If many people asked us about ‘what song was the most played in this month’s playlists?’ in the last few weeks - was there some strategic conversation about music happening that we weren’t a part of? Was there some hypothesis around changing patterns of impact of music on engagement? At the very least, we would make sure we build and socialize dashboards where stakeholders can self-serve insights about different touchpoints with music and playlists at Peloton, but even better if it was the birth of a new impactful deep-dive analysis.
Strength in Numbers
Of course, if you have a much smaller team, a lot of benefits of this system are less prominent. Being on call every three weeks is very different from ‘every 2 months’. But it still helps create more focus for the teammates and learn new datasets and sets of problems.
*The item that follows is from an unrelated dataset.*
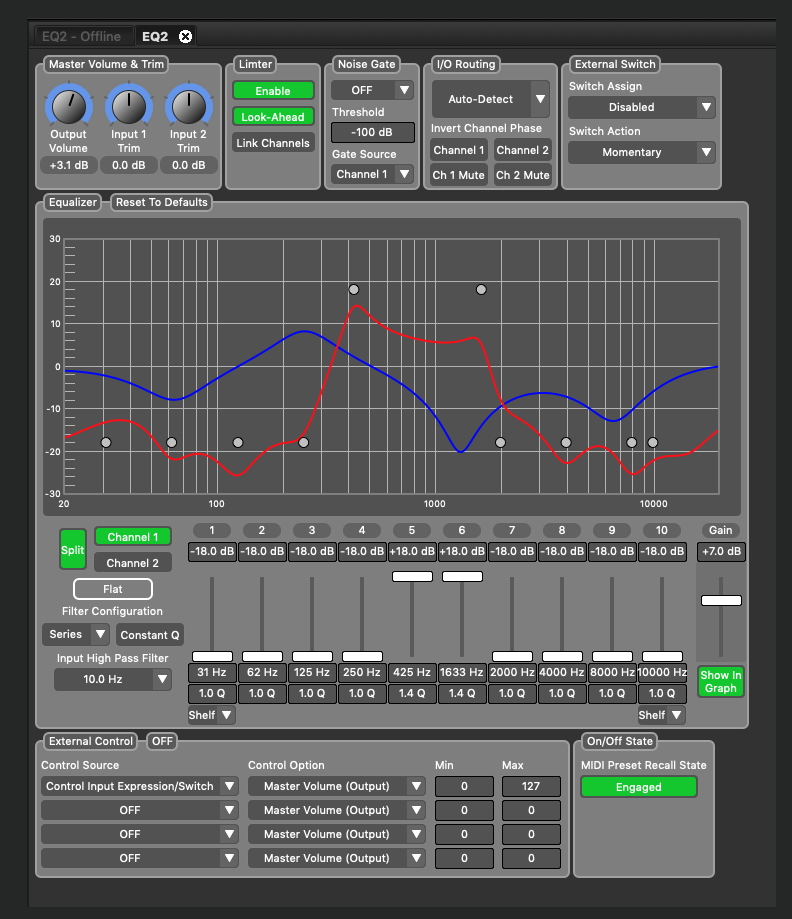792x919 pixels.
Task: Open band 10 Shelf filter type arrow
Action: click(677, 715)
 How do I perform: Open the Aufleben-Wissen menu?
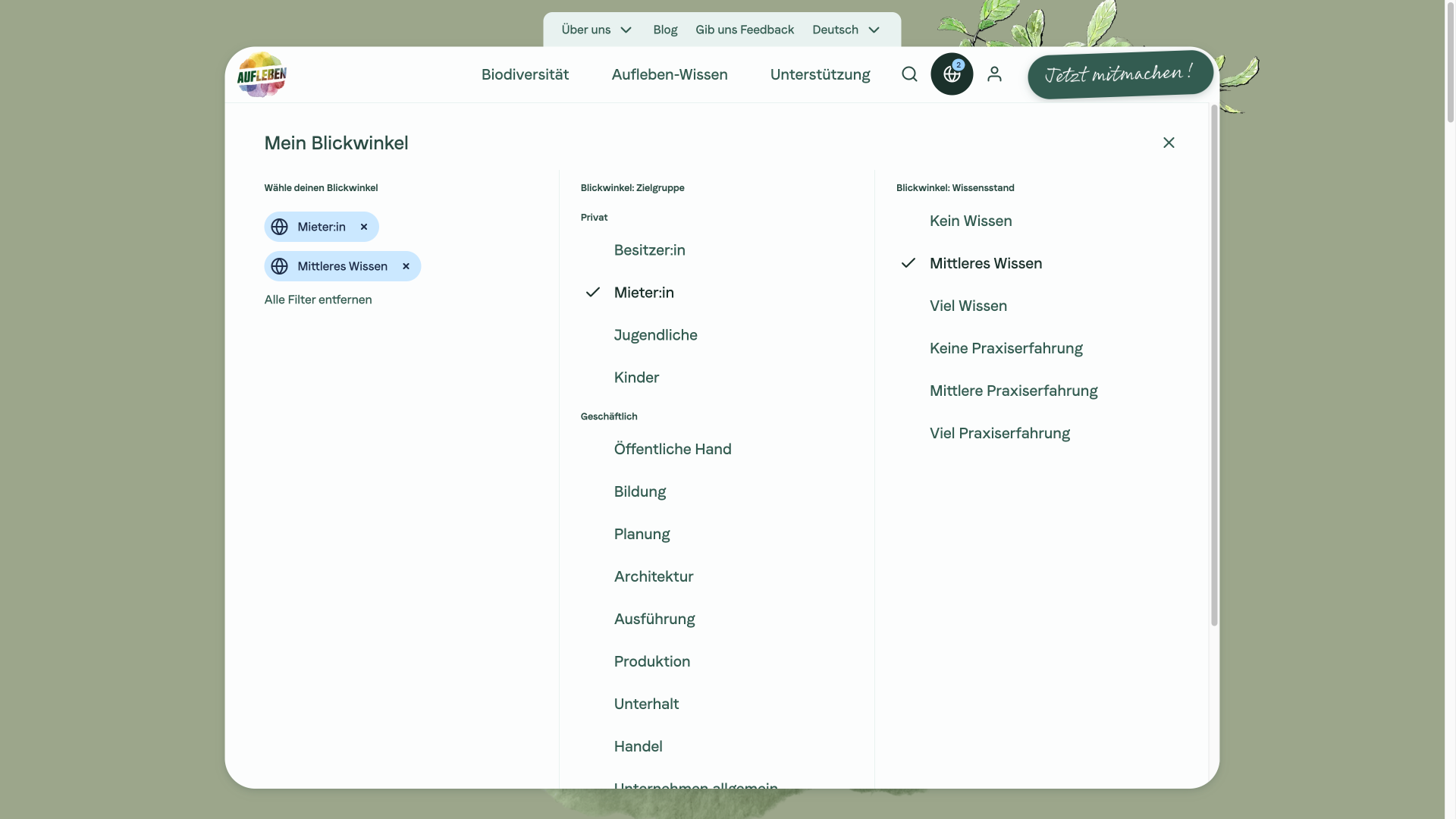coord(669,74)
With a three-person team at Bubble, we are doing a much less formal version of this system - without an intake form (for now) and very rigid time limits, but as the team grows, I will look to refine it more to relive the old glory days :)
Are you leveraging a similar system on your data team? How do you go about ad hoc requests?
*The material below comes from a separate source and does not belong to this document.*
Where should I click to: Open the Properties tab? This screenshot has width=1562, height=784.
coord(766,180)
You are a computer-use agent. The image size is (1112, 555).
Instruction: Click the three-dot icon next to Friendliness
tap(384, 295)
I've led teams from 4 - 14 across 4 organizations, and have stood up this rotation in each one. (At my last gig, an Engineering Director said he used "On Duty" as the person answering questions during office hours, to distinguish from "On Call" being paged in the middle of the night. I've fully stolen that terminology. :)
Like you, I get some pushback about being worried about woken up in the middle of the night. And in one team's case, there was such a risk -- part of what the on call person was responsible for was the data pipelines we owned, and there were narrow cases that would push an overnight page. But the payback of having n-1 weeks of heads down focus time won out, every single time. Definitely a practice I'd recommend for all data leaders.
One awkward side effect of an on duty rotation on a team of 4: If your leadership team is doing metrics review every 4 weeks, the same person will get those requests every 4 weeks. It was a running joke on my last team... :)
I'm part of a three-person, front-end team but have been considering a very similar system to propose to my boss. I would love to hear more details on how you've modified this system for a smaller team.